Skull of the frog Osornophryne in palatal view. Sphenethmoid labeled se.

The sphenethmoid or ethmosphenoid is a bone found in the anterior part of the skull in some vertebrates. It ossifies from a part of the chondrocranium that spans from the nasal capsule to the region of the eye, and incorporates the sphenoid and ethmoid regions of the skull. It forms the anteriormost portion of the braincase when present.

== Anatomy ==
Depending on the taxon, the sphenethmoid may be composed of a singular median bone or two paired elements separated by cartilage that has not undergone ossification. In lissamphibians, the sphenethmoid ossifies from anywhere between two and six ossification centres. The degree of ossification in the element is highly variable among taxa.

Anteriorly, the sphenethmoid is contiguous with the cartilaginous nasal septum; posteriorly, it is contiguous with the planum antorbitale. It articulates dorsally with the nasals, posterodorsally with the frontals (or frontoparietals), and ventrally with the vomer, parasphenoid, and palatines (or neopalatines).

When multiple centres of ossification are present, they are referred to by the names of bones present in analogous positions in other vertebrates—the orbitosphenoid, the mesethmoid, the basisphenoid, and the supraethmoid. The sphenethmoid in batrachians is believed to be homologous with the orbitosphenoid, but with a much greater scope of ossification.

Among early tetrapods, the sphenethmoid has historically been confused with the orbitosphenoid.

== Evolution ==
The region of the skull containing the sphenethmoid is ancestrally cartilaginous, and undergoes ossification in parallel in various lineages.

The element is generally referred to as the ethmosphenoid in fishes, and the sphenethmoid in tetrapods.

In ancestral sarcopterygians, the braincase had a joint between the sphenethmoid and the otoccipital. In early tetrapods and their closest relatives, the sphenethmoid is highly co-ossified with the basisphenoid, and the two elements often cannot be distinguished. Among early tetrapods, the sphenethmoid and otoccipital were increasingly co-ossified; later in the evolution of tetrapods, however, the spenethmoid region became less ossified and increasingly cartilaginous.
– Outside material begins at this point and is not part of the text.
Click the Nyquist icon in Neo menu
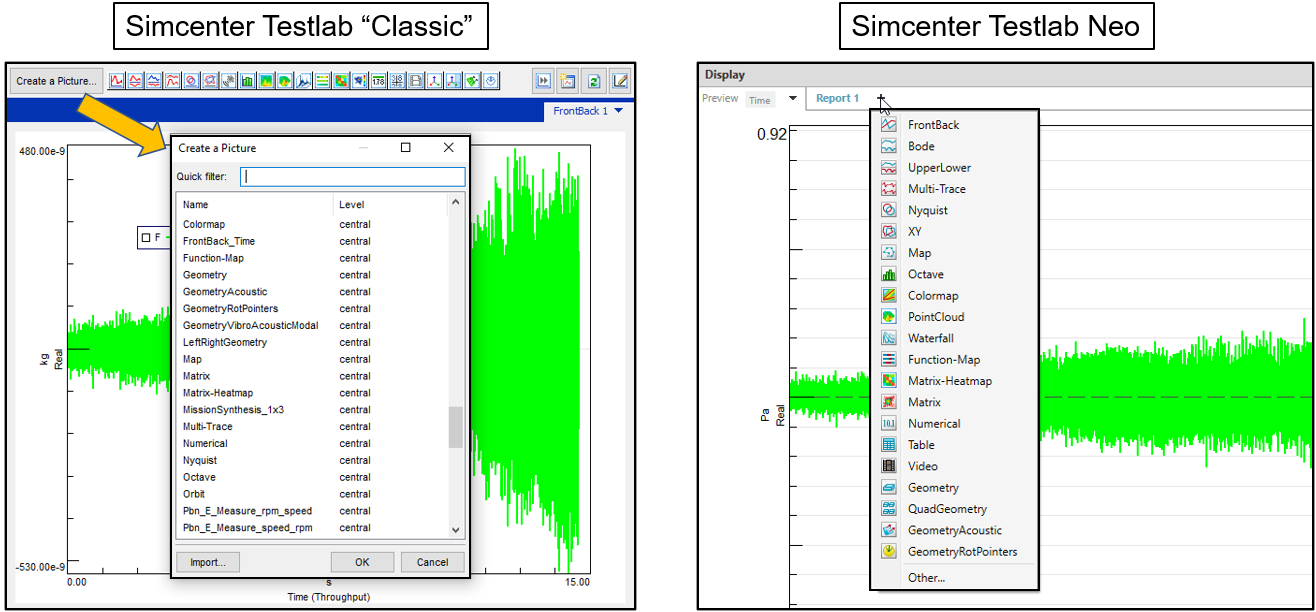This screenshot has width=1316, height=612. point(888,210)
Among early temnospondyls such as Eryops, the sphenethmoid was heavily ossified to the braincase. Later temnospondyl groups, however, often had isolated and reduced sphenethmoids. In the amphibian clade Batrachia (frogs and salamanders), the sphenethmoid(s) ossifies from two to six ossification centres and makes up a substantial portion of the anterior braincase. This contrasts with caecilians, where the sphenethmoid region is divided into a number of distinct ossifications. The sphenethmoid makes up a substantial portion of the skull's dorsal surface in frogs and, to a lesser degree, salamanders. In frogs, the element forms a hollow structure divided by the nasal septum. In casque-headed hylid frogs such as Triprion and Nyctimantis a dermal bone known as the dermal sphenethmoid forms part of the skull roof dorsal to the sphenethmoid. The dermal sphenethmoid often co-ossifies with the sphenethmoid during development.

In theropod dinosaurs, including tyrannosaurids, the sphenethmoid ossifies as part of the ethmoid complex, alongside the mesethmoid. The sphenethmoid in these taxa houses the olfactory bulbs.